Comme les missionnaires lombards emportèrent dans leurs courses
apostoliques, l'esprit de leur congrégation mère, les Vaudois
d'Allemagne gardèrent, comme elle un esprit d'hostilité très accusé
vis-à-vis de l'Église (42), d'autant plus que les
communications entre l'Allemagne et la Lombardie, facilitées par les
relations politiques, furent toujours très actives, et qu'il y eut
même, en Lombardie, une sorte d'académie où les ministres allemands
vinrent s'instruire des principes de la secte (43).

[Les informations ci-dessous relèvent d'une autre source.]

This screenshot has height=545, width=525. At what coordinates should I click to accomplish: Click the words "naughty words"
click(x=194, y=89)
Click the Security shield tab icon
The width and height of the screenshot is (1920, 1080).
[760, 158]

Pendant ce temps, dans les pays montagneux qui appartenaient
aux diocèses d'Embrun, de Maurienne et de Turin,
dans les Alpes Cottiennes, d'autres colonies de Vaudois, plus unies et
plus fidèles aux doctrines de Valdo, s'établissaient avec assez de
solidité pour résister à des siècles de persécution. On a conservé le
nom d'un disciple de Valdo, Joseph qui aurait prêché dans le diocèse
de Die, d'où peut-être l'épithète de Joséphiste, donnée quelquefois
aux Vaudois (44). Nous
devons avouer, malgré ces maigres renseignements, que l'origine de ces
groupes vaudois reste bien obscure. Qu'ils fussent disséminés nombreux
dans le diocèse de Turin, dès le commencement du XIIIe siècle, nous
pouvons le croire si nous admettons l'authenticité d'un diplôme de
l'empereur Othon IV, enjoignant à l'évêque de Turin, Carisio, lui
donnant en même temps tout pouvoir, de chasser de son diocèse les
Vaudois et quiconque s'opposerait à la foi catholique (1210) (45).
Nous verrons plus tard que les pouvoirs donnés par l'empereur
ne restèrent pas inefficaces, sans être de taille cependant à
déraciner les tenaces Vaudois des vallées où ils avaient trouvé un
refuge, leur abri jusqu'à la Réforme.